:: Text block ::
Teaching
The teaching objectives for students are to be able to critically analyze social and cultural dimensions of built space and to reflect on them constructively for future professional practice. To this end, it is relevant to deal with sociological principles - for example, social inequalities and lifestyles as well as migration and social diagnoses of the times.
Basic skills in empirical research methods are also taught, which are ultimately applied in the context of research-oriented study projects.
Current courses - summer semester 2025
Project / Helena Cermeño / Details on HisPos
In the face of a global housing crisis exacerbated by market-oriented policies that treat housing primarily as a commodity, innovative and community-oriented alternatives are gaining traction. This introductory project takes a critical look at models of community housing - including cooperatives, co-housing, community land trusts (CLTs) and self-organized initiatives, from building communities with communal spaces to co-living communities with a shared economy - and considers them as possible answers to the pressing challenges of housing affordability, social inclusion and sustainability. A central element of these projects are residents' communities that work for the common good in order to remove land from the speculative market and secure affordable housing in the long term. Nevertheless, research and knowledge exchange in this area remains fragmented despite the growing relevance of communal living models worldwide.

:: Directions ::
In the teaching page, shorten the paragraph beginning "In the face of a global housing crisis" into a bulleted list that keeps its main facts.

(Dataset items)
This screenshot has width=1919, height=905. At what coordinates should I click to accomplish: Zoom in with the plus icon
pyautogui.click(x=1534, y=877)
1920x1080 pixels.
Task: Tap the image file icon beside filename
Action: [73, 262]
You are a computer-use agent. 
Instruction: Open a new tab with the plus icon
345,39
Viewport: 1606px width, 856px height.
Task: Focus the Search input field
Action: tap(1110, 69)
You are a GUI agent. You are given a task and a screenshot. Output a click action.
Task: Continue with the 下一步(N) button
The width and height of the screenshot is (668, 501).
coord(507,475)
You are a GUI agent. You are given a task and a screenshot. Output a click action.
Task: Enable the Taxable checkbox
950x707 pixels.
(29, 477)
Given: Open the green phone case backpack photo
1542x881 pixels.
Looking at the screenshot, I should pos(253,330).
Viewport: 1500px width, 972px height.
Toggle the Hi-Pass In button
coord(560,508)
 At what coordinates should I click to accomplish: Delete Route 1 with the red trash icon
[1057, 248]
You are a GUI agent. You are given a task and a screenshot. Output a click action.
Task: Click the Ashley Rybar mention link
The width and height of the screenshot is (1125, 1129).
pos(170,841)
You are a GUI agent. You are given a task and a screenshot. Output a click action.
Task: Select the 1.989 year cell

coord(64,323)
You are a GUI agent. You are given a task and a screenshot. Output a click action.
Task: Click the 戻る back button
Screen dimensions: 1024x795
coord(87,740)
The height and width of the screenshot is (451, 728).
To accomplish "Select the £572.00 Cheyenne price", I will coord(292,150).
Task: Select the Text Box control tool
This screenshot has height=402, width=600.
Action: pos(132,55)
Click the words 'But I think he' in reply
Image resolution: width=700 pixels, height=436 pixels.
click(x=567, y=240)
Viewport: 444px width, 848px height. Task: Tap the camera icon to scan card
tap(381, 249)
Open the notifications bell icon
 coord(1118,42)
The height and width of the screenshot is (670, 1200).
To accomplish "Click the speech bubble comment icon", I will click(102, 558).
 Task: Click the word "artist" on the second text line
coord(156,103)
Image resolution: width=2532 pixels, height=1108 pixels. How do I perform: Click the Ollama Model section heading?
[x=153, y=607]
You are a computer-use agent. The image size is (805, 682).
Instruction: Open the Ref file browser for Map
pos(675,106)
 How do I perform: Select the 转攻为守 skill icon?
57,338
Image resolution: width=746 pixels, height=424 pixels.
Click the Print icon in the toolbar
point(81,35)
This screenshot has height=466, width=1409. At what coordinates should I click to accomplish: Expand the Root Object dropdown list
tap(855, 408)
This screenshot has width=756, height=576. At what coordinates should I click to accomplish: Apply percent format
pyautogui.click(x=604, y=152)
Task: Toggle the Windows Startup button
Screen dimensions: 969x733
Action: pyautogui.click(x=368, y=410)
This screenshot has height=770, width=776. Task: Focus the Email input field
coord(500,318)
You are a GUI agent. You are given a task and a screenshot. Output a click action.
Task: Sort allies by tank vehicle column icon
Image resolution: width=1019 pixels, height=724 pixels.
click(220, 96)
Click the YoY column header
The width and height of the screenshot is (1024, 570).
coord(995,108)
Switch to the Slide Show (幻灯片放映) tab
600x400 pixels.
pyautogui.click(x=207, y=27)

:: Finished exercise ::
- Market-oriented policies that treat housing mainly as a commodity have worsened a global housing crisis, and community-oriented alternatives are gaining traction.
- This introductory project critically examines community housing models: cooperatives, co-housing, community land trusts (CLTs) and self-organized initiatives. These range from building communities with communal spaces to co-living communities with a shared economy.
- It considers these models as possible answers to problems of housing affordability, social inclusion and sustainability.
- At their center are residents' communities working for the common good, which take land off the speculative market and secure affordable housing long term.
- Research and knowledge exchange on these models remain fragmented, even though communal living is growing in relevance worldwide.